* Trecho da fonte:
###

Para um estudo mais detalhado das três concepções da Revolução Russa - a teoria dos "dois estágios", a fórmula de Lenin da "ditadura democrática do proletariado e campesinato" e a teoria da Revolução Permanente de Trotsky - ver a palestra de David North ministrada em 2001, "Towards a reconsideration of Trotsky's legacy and his place in the history of the 20th century" [Para uma reconsideração do legado de Trotsky e seu lugar na história do Séc. XX].

A teoria da Revolução Permanente, afirmada num sentido positivo pela Revolução Russa, também foi afirmada - embora em um sentido trágico e negativo - pelas derrotas sofridas na revolucão chinesa.

A principal questão sobre a revolução chinesa é muito similar à que havia emergido na Rússia. Diante das divisões criadas pelos senhores-guerreiros e potências imperialistas; das reformas agrárias para centenas de milhões de camponeses pobres, famintos por terra e por um fim às barbaridades da exploração semi-feudal, a China enfrentava a tarefa urgente da unificação nacional e da independência. Mas, a burguesia chinesa se provou ainda mais venal que sua contraparte russa - era dependente do imperialismo, incapaz de integrar a nação, organicamente amarrada aos latifundiários e usurários rurais e, assim, impossibilitada de levar adiante a reforma agrária. Acima de tudo, a burguesia chinesa temia profundamente a jovem e combativa classe trabalhadora do país.

Como na Rússia, a ascensão da indústria chinesa dependeu do capital internacional. Entre 1902 e 1914, o investimento estrangeiro na China dobrou. Nos 15 anos seguintes, o capital estrangeiro dobrou novamente, totalizando 3,3 bilhões de dólares e predominando nas principais indústrias chinesas, particularmente a têxtil, a ferroviária e a portuária. Em 1916, havia 1 milhão de trabalhadores industriais na China; em 1922, o número era duas vezes maior. Esses trabalhadores estavam concentrados em uns poucos centros industriais como Xangai e Wuhan. Dezenas de milhões de semi-proletários - artesãos, lojistas, escriturários e os pobres urbanos - compartilhavam aspirações sociais com a classe trabalhadora.

###

* Dados fornecidos:
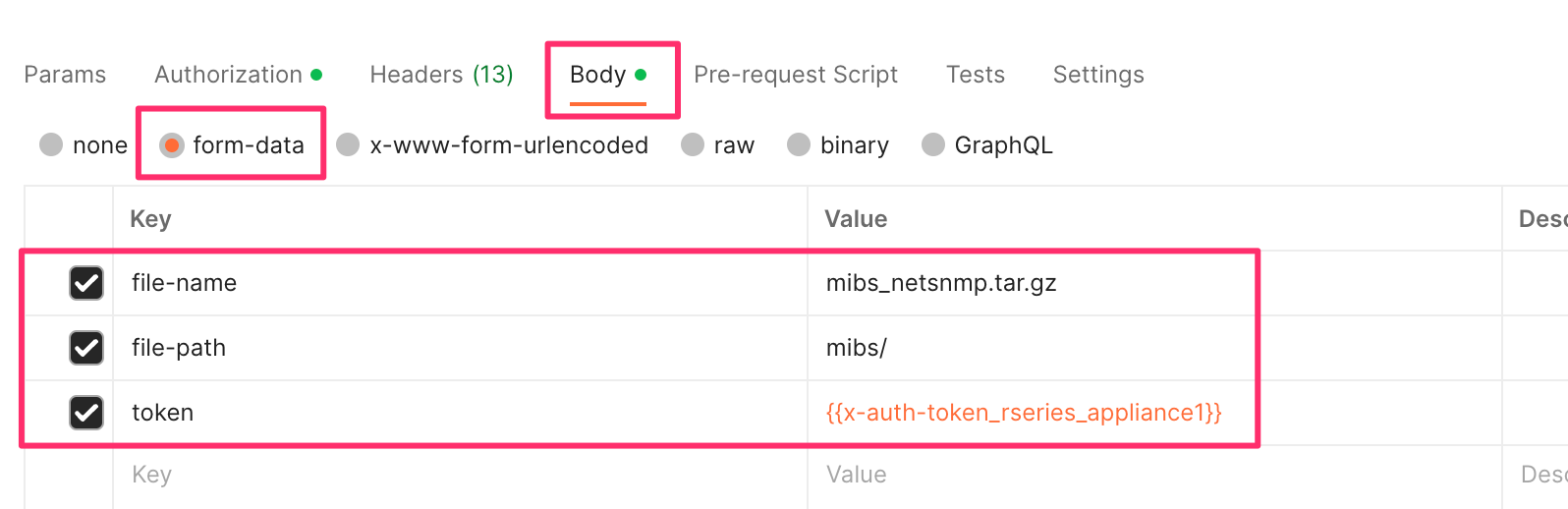This screenshot has width=1568, height=509.
Task: Edit the mibs_netsnmp.tar.gz value field
Action: [x=1154, y=283]
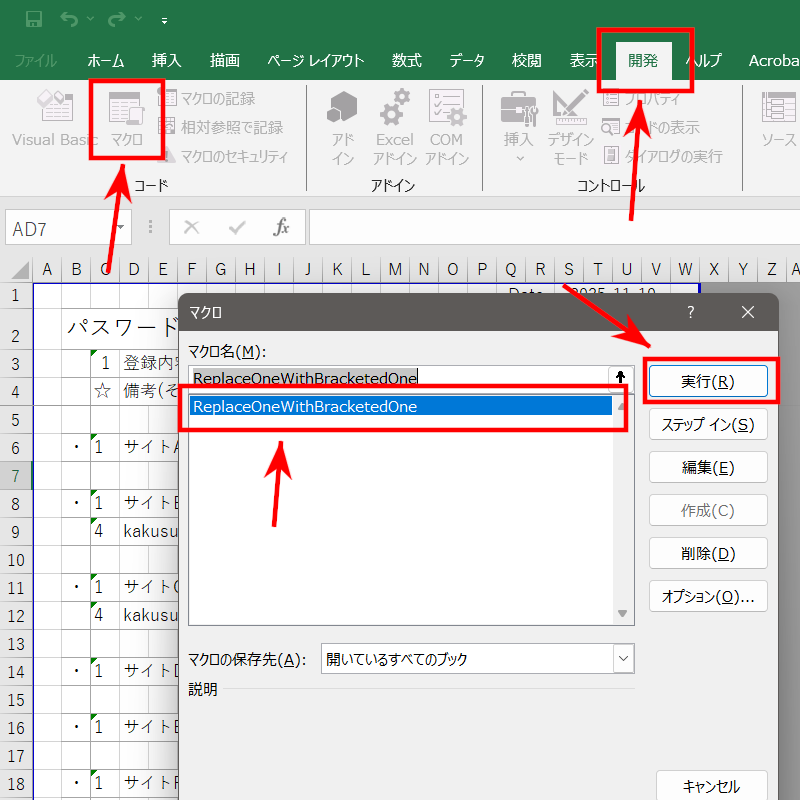Screen dimensions: 800x800
Task: Expand the Name Box dropdown arrow
Action: [121, 228]
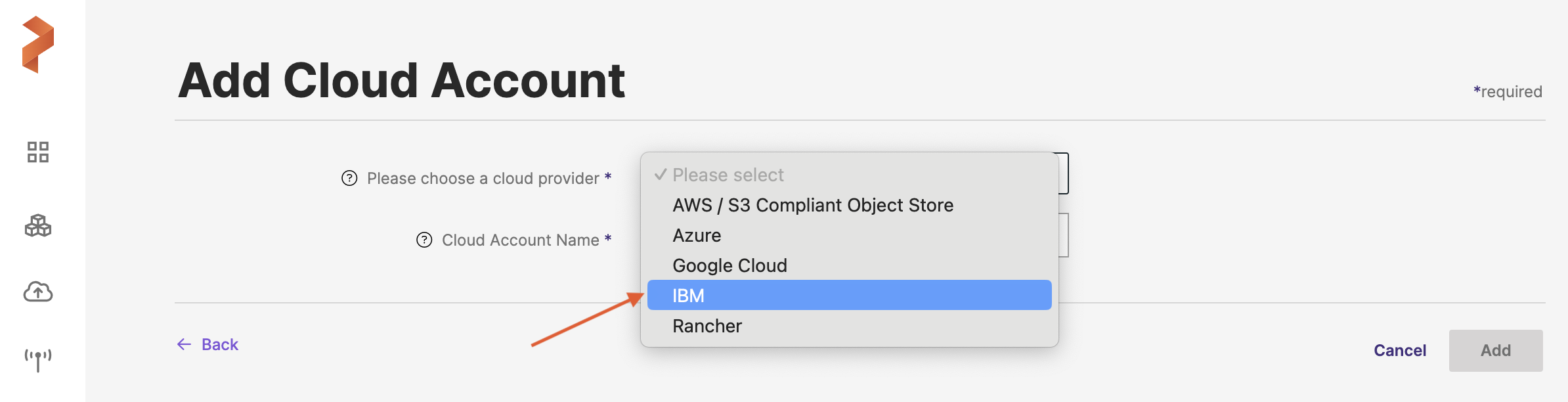Focus the Cloud Account Name input field
The image size is (1568, 402).
point(1064,235)
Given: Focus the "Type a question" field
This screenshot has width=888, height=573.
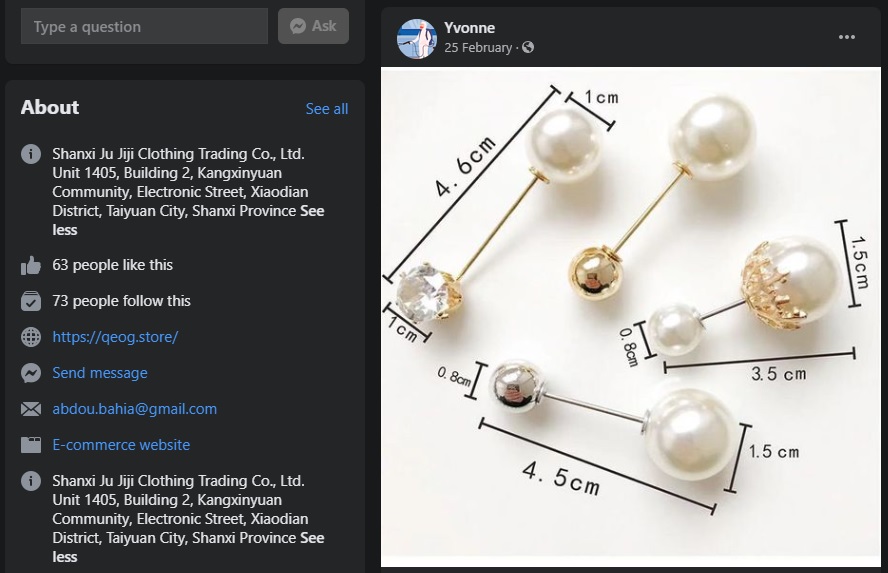Looking at the screenshot, I should pos(144,26).
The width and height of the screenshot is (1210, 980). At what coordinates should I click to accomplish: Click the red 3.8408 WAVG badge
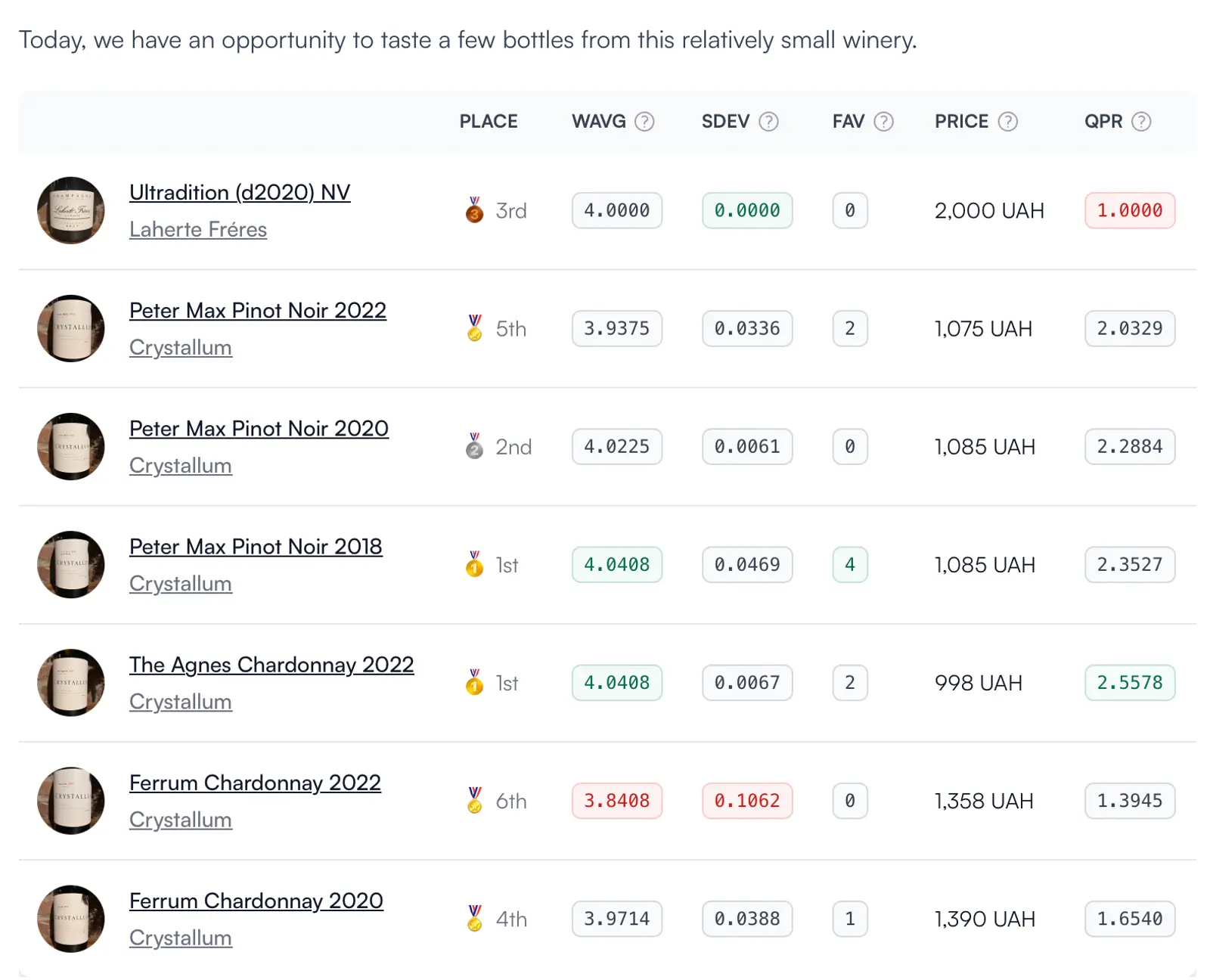point(616,801)
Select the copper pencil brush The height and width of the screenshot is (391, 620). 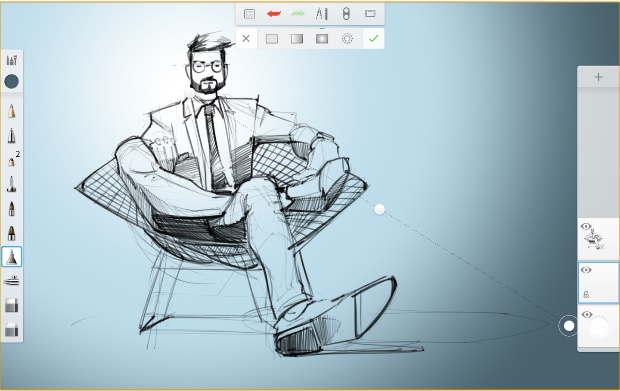tap(11, 111)
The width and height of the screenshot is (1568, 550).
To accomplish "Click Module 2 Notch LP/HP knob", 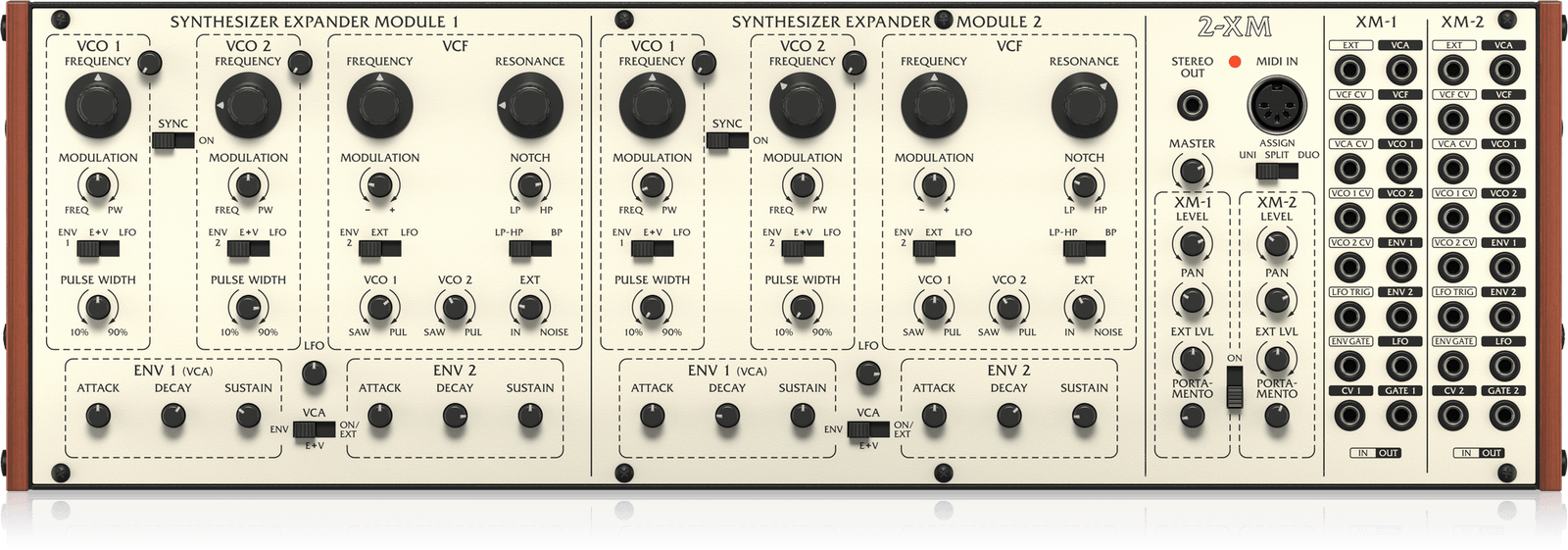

###

* Exercício escrito:
Responda com base no trecho da fonte:
(a) Em que ano foi ministrada a palestra de David North?
(b) Que classe a burguesia chinesa temia profundamente?
(c) Quantos trabalhadores industriais havia na China em 1916?

* Tarefa concluída:
(a) Em 2001.
(b) A jovem e combativa classe trabalhadora do país.
(c) 1 milhão.